** What you need to do **
For the material below, set down exactly the lines between the one containing "Where should I" and the last line, both included, leaving every picture out.

** Provided information **
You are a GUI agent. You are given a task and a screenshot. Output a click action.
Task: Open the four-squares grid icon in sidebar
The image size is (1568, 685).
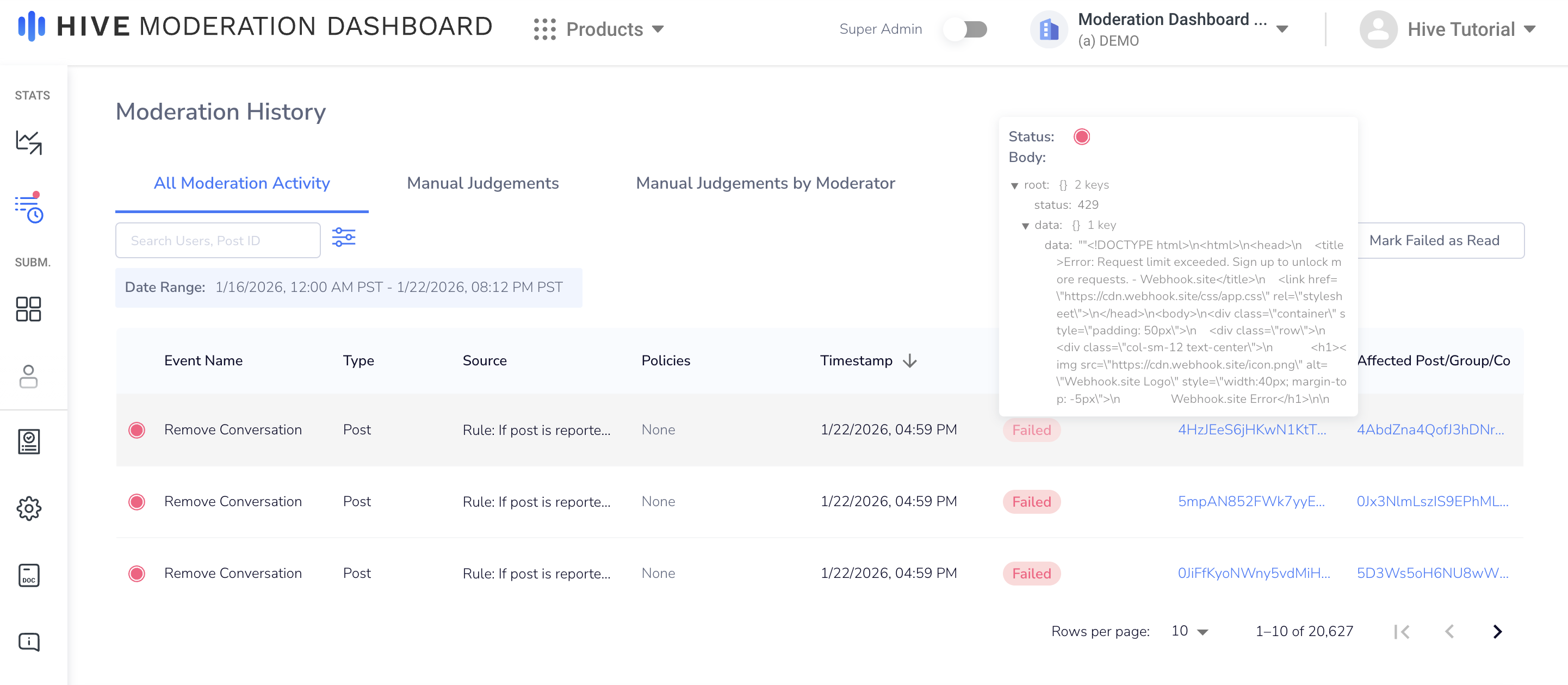pyautogui.click(x=29, y=309)
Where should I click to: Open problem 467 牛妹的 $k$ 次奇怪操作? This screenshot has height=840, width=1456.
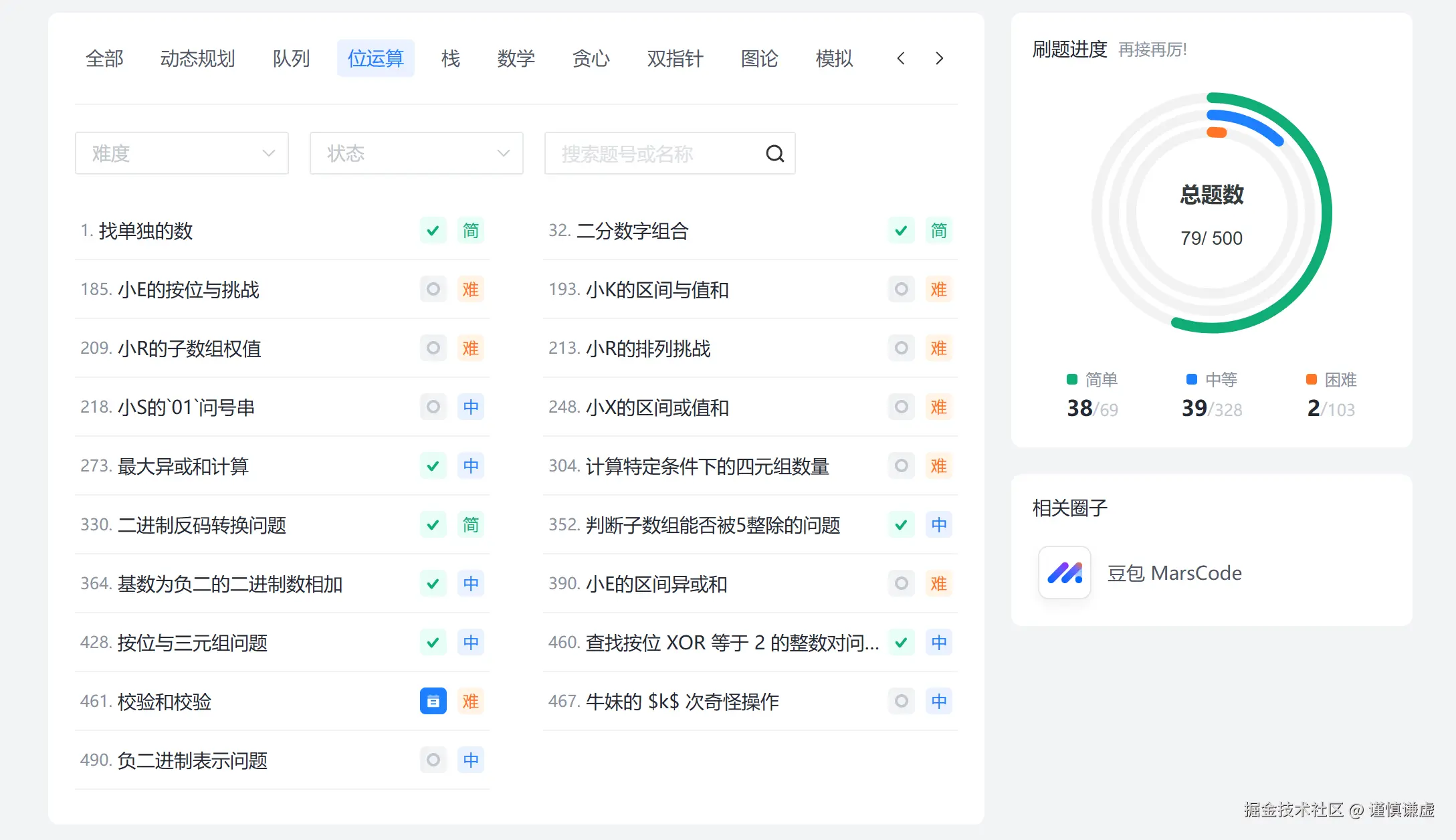point(682,702)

** Problem solution **
Where should I click to: Open problem 467 牛妹的 $k$ 次奇怪操作? This screenshot has height=840, width=1456.
point(682,702)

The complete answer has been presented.